Parmi les créations chorégraphiques les plus attendues de la réouverture, Transverse Orientation de Dimitris Papaioannou arrive au Châtelet et nous mène sur les traces des monstres antiques. 

« Männer umschwirr‘n mich wie Motten um das Licht », chante Marlene Dietrich dans L’Ange bleu : « Les hommes me tournent autour comme des mites, attirées par la lumière. » Et de poursuivre : « S’ils se brûlent les ailes, je n’y peux rien… » Attirance fatale, sujet éternel. À la place de la source lumineuse, Dimitris Papaioannou fait apparaître le Minotaure. Bête noire, obscur abyme de notre inconscient. Son corps fascine, sa peau ténébreuse envoûte. Le corps de Breanna O’Mara, allongée sur le dos du monstre telle l’Olympia de Manet, y brille dans toute sa blancheur. Lumineuse, en effet. Pasiphaé presque diaphane ne sort pas des eaux mais les perd lentement, donnant naissance au Minotaure. Puis se transforme en fontaine à champagne pour remplir les verres des hommes qui bourdonnent autour de son sourire. L’affaire de Papaioannou, ce ne sont pas les mites mais une secrète animalité humaine, ces mythes qui fondent notre manière de voir et de ressentir. Il n’en fait pas le récit, mais se saisit de leurs motifs, pour créer un kaléidoscope des sensations. 

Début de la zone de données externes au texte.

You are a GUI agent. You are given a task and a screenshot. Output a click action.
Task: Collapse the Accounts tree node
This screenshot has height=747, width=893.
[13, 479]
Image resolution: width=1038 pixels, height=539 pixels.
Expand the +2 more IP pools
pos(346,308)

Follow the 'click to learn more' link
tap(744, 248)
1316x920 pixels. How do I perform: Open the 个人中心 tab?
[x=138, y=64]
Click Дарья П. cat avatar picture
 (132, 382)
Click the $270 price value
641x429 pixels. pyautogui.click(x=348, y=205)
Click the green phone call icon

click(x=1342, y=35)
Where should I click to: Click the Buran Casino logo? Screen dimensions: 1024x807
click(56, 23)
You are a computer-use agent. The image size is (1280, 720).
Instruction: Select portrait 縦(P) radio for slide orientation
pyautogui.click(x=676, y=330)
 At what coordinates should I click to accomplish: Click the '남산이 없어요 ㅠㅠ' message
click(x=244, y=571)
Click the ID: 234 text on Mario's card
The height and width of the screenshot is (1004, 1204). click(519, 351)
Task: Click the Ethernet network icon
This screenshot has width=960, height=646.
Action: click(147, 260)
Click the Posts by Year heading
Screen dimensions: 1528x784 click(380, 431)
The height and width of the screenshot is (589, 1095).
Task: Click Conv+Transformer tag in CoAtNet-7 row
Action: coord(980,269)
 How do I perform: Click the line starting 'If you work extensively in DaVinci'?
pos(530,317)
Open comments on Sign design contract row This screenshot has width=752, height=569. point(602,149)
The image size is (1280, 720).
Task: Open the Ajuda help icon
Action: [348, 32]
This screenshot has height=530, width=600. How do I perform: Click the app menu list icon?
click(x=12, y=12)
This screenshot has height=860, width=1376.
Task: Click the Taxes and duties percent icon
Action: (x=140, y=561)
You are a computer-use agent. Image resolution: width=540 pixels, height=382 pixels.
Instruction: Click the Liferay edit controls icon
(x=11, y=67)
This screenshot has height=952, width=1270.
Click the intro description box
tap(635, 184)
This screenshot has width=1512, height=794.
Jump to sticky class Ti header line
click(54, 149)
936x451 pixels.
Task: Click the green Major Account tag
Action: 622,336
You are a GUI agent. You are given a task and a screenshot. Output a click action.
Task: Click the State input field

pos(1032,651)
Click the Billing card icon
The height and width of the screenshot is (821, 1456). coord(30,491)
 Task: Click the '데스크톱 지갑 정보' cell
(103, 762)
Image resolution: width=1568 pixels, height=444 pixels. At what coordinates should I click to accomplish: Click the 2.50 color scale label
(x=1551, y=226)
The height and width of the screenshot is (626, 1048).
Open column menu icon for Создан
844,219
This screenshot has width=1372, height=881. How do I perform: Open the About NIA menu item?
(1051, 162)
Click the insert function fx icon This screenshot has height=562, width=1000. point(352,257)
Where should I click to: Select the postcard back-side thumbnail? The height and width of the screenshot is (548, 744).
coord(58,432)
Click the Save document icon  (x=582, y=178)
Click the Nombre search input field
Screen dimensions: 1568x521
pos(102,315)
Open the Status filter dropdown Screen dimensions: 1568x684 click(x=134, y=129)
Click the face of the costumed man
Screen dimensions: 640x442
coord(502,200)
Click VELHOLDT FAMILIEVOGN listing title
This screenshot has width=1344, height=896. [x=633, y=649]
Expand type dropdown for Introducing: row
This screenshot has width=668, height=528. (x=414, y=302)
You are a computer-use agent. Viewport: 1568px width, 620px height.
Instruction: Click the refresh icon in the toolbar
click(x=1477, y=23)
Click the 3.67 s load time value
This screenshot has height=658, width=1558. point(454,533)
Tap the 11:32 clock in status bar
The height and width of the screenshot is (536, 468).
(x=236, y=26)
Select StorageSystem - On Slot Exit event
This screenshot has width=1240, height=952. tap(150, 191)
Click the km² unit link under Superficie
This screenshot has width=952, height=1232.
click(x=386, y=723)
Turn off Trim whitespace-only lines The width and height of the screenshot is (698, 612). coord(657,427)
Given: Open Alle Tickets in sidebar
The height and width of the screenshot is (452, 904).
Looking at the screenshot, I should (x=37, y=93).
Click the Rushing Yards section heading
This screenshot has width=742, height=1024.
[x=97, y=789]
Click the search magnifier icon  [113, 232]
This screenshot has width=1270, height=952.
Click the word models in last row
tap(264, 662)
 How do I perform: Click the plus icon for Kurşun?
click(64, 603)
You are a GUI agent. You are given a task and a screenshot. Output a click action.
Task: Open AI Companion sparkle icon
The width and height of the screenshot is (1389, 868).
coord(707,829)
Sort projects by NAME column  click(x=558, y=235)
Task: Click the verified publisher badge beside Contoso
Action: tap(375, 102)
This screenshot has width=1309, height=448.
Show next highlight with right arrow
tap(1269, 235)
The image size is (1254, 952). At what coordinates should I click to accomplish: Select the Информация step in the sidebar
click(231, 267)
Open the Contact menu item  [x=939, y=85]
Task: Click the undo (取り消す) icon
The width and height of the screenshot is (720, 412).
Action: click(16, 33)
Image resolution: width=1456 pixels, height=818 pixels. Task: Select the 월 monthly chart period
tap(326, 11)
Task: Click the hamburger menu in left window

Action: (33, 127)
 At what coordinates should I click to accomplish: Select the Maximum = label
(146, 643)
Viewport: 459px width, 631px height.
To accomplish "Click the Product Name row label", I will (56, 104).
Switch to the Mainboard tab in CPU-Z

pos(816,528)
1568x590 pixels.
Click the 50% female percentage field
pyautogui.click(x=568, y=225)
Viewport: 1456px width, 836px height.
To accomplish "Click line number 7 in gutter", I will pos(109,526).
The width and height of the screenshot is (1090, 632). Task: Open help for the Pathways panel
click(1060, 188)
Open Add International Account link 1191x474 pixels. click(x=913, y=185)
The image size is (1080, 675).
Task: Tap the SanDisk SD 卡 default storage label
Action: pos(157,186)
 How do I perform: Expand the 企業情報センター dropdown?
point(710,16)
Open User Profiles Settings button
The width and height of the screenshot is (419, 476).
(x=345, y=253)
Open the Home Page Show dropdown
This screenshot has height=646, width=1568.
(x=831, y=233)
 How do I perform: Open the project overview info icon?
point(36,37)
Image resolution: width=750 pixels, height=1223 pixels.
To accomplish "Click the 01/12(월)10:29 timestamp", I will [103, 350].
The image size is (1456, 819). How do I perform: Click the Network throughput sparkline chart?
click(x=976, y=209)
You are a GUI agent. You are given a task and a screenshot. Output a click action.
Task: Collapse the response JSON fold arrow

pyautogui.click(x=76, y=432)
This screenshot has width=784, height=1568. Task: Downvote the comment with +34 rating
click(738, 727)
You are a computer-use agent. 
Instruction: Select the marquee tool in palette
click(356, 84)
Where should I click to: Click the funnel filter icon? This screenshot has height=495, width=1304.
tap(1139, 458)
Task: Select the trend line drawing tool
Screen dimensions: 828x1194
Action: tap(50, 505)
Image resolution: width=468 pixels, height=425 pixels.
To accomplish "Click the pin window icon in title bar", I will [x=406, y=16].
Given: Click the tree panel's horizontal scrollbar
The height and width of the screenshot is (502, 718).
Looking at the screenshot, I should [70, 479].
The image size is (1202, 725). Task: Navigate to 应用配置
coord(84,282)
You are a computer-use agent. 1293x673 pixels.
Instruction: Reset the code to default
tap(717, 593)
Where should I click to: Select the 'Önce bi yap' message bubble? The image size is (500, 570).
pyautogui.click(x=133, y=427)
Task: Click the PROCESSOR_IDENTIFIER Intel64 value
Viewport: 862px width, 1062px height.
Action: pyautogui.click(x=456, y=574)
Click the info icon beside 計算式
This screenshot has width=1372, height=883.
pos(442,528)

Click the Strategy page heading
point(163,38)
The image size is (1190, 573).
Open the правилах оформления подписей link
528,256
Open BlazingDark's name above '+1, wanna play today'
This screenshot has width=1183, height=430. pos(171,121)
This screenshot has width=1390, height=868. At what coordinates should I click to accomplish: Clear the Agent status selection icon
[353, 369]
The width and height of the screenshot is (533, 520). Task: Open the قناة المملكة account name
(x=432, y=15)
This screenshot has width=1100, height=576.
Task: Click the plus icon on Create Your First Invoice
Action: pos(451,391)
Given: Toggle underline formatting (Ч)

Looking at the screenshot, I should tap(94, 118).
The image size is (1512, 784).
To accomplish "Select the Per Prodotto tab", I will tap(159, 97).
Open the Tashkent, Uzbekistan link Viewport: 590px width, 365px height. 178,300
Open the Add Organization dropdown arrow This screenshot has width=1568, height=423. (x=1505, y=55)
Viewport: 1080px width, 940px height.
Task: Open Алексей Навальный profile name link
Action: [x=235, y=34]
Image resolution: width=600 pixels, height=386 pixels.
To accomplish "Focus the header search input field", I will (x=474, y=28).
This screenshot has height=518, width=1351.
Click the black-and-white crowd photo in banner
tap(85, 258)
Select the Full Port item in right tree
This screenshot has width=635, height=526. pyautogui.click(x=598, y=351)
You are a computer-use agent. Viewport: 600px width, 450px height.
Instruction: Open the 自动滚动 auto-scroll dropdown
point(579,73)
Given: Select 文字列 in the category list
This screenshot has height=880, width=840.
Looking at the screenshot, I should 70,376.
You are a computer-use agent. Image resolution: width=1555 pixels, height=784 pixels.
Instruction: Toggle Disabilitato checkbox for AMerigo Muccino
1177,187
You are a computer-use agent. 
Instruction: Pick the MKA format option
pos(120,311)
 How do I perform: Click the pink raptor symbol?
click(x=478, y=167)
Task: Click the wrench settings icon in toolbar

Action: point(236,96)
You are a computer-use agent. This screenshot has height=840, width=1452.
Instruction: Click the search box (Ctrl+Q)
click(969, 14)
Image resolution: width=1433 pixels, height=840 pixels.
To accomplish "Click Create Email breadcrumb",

Metteur en scène et chorégraphe, Papaioannou est avant tout un dessinateur chez lequel toute création commence par des croquis, pour imaginer des corps à la fois purs et sensuels. Qui d’autre, pour transformer deux corps humains en araignée à six jambes, pour laisser des hommes manipuler chaque articulation d’un taureau, jusqu’à se confondre avec lui ? Qui, pour ainsi inonder un plateau, coulant tantôt sous les ruines d’un temple, tantôt se transformant en mer Egée avec ses îles ? Aussi fait-il surgir, dans le cube blanc de Transverse Orientation, des images plus envoûtantes que jamais, tel un sculpteur antique à la croisée d’un Romeo Castellucci, d’un Bob Wilson, d’un Josef Nadj ou bien d’une Pina Bausch. Car, justement, il y a trois ans, il créait Since She avec la troupe renouvelée de Wuppertal, où il découvrit non seulement Breanna O’Mara mais aussi un goût nouveau pour l’humour et l’absurde, liant la légèreté au tragique. 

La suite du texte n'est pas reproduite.